So currently the ability to apply constraints after the fact outside of contracts is highly limited

graciegoheen commented 5 months ago

Thanks for all of these examples, I really appreciate it.

So for the example you gave where you have a model with a constraint defined:

models:
  - name: dim_customers
    columns:
      - name: id
        constraints:
          - type: primary_key

and then that model has additional columns in the SQL:

# models/dim_customers.sql

select
    id, 
    extra_col
from table_a

I'm not sure how "Additional columns could then be added to the model via the normal schema evolution process" would be possible today.

In this case, dbt would not be aware of extra_col when it's creating the CREATE TABLE statement since it's not defined in the model yml. So the CREATE TABLE statement would be incomplete - it would only define the id column with the primary_key constraint. But since it has no knowledge of extra_col when first creating that table, trying to then insert a record into that table with both id and extra_col would fail.

Additionally, you'd need to know the data types of the columns for the CREATE TABLE statement; and those are missing from the yml as well.

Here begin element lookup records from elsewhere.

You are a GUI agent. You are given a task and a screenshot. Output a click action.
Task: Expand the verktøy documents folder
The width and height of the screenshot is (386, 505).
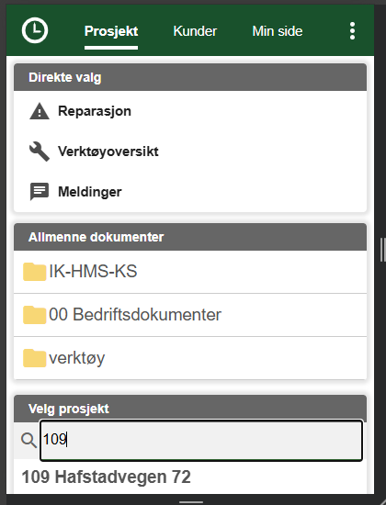190,358
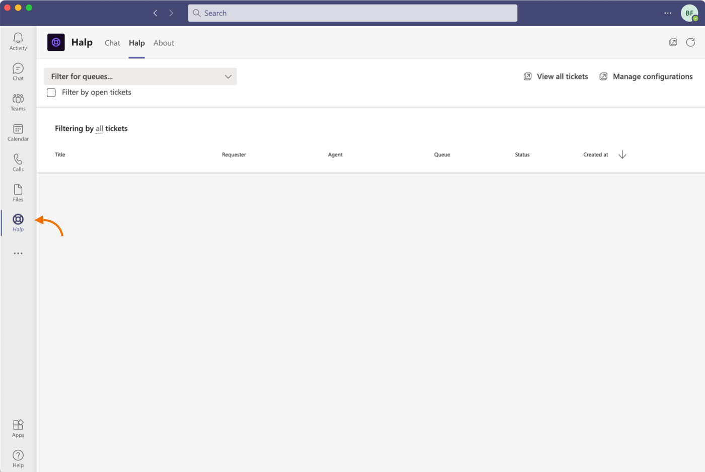Open Chat in the left sidebar
This screenshot has width=705, height=472.
click(x=18, y=71)
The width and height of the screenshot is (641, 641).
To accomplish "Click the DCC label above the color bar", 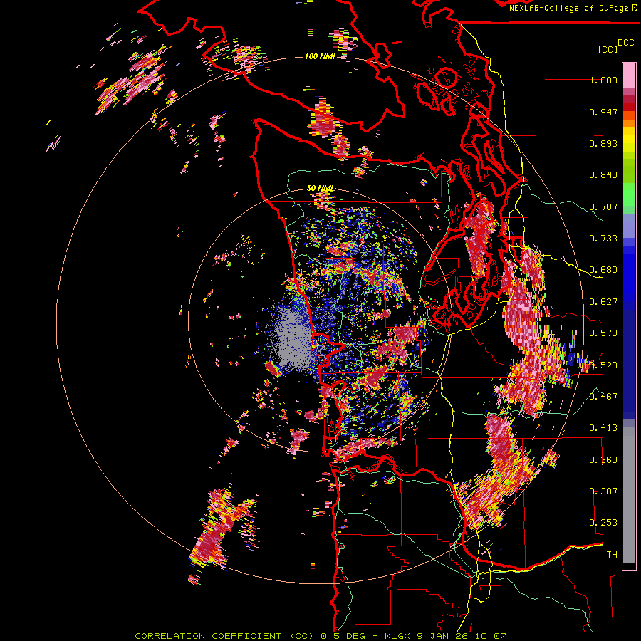I will (625, 43).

kmarq commented 5 months ago

Yeah, I see. I was definitely thinking Databricks centric and that we could do a merge with schema evolution enabled vs a straight insert. That would handle automatically adding extra_col. We do that in our non-dbt processes today. The table gets created with any audit required columns and partition columns the user defines then we do a merge to insert records so the schema updates.

I could definitely do something on my side even if its overriding the table materialization to do something like that.

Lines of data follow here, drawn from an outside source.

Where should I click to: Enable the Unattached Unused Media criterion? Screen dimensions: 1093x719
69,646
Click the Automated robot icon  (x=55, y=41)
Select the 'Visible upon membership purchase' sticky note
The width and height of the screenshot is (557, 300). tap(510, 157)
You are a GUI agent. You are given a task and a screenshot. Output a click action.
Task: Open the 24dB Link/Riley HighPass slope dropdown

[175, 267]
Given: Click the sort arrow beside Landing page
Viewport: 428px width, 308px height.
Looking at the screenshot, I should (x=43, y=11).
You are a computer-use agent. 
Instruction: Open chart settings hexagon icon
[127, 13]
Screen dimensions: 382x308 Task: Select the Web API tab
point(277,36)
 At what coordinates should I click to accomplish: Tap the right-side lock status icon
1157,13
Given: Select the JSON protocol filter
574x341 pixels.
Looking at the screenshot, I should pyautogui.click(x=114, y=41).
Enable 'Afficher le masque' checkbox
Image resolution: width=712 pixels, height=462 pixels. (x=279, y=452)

I think the bigger issue is the ability to have that post table creation alter applied to put the non-enforced constraints in place. With the above issue, it is not really possible to implement in something like a post_hook. So maybe this is really a smaller request to have the constraints come through on the config even if the contract isn't enforced? Then adapters could implement applying them yet if it made sense on the platform, or it could be done via macro in a hook if necessary.

graciegoheen commented 5 months ago

Ah! That makes sense about the Databricks use case, thanks for explaining that to me. I think we'd need to think more about a solution that could work for all warehouses to add this "partial contract" support to dbt-core.

For other warehouses we may need to do something similar to how we get datatypes/column names for unit tests - creating a temp object with the "empty" query (where false limit 0) and then get its column names + types via another metadata query (like describe) to add back into the CREATE TABLE statement. Though, this could impact performance.

So maybe this is really a smaller request to have the constraints come through on the config even if the contract isn't enforced?

I created a new issue for this piece -> https://github.com/dbt-labs/dbt-core/issues/10219

kmarq commented 5 months ago

The new one looks good, thank you.

Happy to help with any other required discussion around potential options to implement this one.

For other warehouses we may need to do something similar to how we get datatypes/column names for unit tests - creating a temp object with the "empty" query (where false limit 0) and then get its column names + types via another metadata query (like describe) to add back into the CREATE TABLE statement. Though, this could impact performance.

I just tried a few examples using this and from a query perspective it is very fast. It is definitely more total steps and that adds up. From my perspective, the users that want to enable something like this partial contract are likely more concerned about getting that additional capability enabled vs the additional processing time. This wouldn't impact every model, only ones that are defined with that, so its at least a conscious tradeoff.

Thanks for the discussion.

b-akhil commented 3 weeks ago

+1